Table 10 shows the annual average temperature and annual precipitation for our study area. The precipitation data were derived from CHIRPS “Climate Hazards Group InfraRed Precipitation with Station Data” and the temperature data are from MODIS “Land surface temperature”. The annual temperature was rather stable for the period of 2018–2022, while the annual precipitation showed some variation, with much higher precipitation in 2022 than in 2019 (
Table 10), which could explain why the vegetation in the 2022 image was greener even in a dry season. Since we used a two-time classification comparison to analyze TDF dynamics, and we provided independent training samples for the classification at each time point, the effect of the interannual climate variations on the vegetation cover was well captured with the image classification. Since we verified the changes using visual interpretation with reference to very high spatial resolution images from Google Earth, the climate-induced effects were largely removed from contributing factor analysis of TDF dynamics.
5. Conclusions
We used multi-temporal Sentinel-2A images and topographic, anthropogenic and land tenure factors to investigate the dynamics of tropical dry forest in terms of gain and loss and the associated factors. We estimated a TDF loss rate of 1.6% per year and a TDF gain rate of 0.7% per year. Although apparently TDF loss rate was higher than TDF gain, because of the large confidence interval in our area estimate, we cannot conclude that TDF loss was more intense but rather that the TDF loss was in equilibrium with TDF gain. In future analysis, we will assess other methods that can help reduce the confidence intervals in area estimates to obtain a clearer conclusion regarding TDF loss and gain.

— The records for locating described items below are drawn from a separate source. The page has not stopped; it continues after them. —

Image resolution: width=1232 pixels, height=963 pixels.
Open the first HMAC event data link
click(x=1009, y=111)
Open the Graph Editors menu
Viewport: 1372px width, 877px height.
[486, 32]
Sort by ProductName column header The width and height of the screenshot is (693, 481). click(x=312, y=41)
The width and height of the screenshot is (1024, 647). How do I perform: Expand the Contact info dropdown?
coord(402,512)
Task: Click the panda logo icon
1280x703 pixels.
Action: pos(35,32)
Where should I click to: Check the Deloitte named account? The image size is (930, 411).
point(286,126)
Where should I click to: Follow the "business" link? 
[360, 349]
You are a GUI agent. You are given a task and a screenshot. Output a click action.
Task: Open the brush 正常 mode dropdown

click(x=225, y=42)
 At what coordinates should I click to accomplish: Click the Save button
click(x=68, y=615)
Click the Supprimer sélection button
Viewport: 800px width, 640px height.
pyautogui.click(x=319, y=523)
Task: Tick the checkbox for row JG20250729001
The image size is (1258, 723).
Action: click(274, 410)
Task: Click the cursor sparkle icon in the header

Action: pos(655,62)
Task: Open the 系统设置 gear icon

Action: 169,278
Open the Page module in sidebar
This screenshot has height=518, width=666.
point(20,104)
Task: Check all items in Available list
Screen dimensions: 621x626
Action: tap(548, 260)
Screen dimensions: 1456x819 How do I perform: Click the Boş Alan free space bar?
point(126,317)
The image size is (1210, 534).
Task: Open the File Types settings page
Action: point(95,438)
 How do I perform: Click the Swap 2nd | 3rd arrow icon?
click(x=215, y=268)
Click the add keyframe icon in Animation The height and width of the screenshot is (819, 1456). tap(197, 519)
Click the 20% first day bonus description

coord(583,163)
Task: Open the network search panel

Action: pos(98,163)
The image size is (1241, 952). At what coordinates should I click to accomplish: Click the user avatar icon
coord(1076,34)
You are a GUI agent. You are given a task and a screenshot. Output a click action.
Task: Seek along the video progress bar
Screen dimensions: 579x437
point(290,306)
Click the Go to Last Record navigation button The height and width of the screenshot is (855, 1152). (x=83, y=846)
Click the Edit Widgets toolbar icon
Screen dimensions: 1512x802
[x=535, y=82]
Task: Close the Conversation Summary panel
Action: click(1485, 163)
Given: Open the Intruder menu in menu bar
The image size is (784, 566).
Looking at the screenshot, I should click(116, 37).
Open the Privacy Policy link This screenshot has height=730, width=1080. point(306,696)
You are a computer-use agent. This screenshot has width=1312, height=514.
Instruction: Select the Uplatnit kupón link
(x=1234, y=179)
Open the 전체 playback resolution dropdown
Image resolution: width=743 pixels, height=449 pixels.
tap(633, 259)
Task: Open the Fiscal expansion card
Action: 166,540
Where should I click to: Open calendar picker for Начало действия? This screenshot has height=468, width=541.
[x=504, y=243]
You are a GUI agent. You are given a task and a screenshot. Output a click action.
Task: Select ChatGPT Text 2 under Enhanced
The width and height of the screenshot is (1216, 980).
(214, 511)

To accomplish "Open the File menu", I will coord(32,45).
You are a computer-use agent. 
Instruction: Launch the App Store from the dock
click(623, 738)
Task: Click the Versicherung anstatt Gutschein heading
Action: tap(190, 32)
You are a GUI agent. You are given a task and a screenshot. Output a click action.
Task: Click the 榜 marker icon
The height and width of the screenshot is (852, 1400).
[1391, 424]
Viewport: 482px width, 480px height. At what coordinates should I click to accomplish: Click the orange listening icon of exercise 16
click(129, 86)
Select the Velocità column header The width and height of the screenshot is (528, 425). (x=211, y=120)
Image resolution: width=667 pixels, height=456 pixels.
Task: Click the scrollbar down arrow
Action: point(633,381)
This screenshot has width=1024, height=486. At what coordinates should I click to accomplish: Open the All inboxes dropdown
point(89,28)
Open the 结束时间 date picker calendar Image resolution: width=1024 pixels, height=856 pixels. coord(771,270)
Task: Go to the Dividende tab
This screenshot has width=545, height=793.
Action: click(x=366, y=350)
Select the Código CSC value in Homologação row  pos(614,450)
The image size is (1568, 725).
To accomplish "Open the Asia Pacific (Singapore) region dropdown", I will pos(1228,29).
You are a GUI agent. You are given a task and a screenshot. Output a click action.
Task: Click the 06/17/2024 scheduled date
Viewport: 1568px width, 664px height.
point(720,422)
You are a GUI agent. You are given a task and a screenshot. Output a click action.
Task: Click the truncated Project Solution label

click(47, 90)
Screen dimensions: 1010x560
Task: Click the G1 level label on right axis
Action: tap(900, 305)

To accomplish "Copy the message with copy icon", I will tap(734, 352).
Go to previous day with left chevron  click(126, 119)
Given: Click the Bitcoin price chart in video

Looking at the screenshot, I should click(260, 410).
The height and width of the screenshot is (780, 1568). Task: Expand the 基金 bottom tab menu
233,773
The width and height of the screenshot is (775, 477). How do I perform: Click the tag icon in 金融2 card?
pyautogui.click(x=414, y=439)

As for the contributing factors, both TDF loss and gain were inversely related to slope and distance to roads; therefore, these two factors explain the probability of a TDF area in both gain and loss. In the case of TDF loss, this is related to the fact that agricultural or livestock activities generally prefer flat areas for easy access and cheap cost; for TDF gain, since it depends on TDF loss, the same relation with slope could explain the distribution of TDF gain.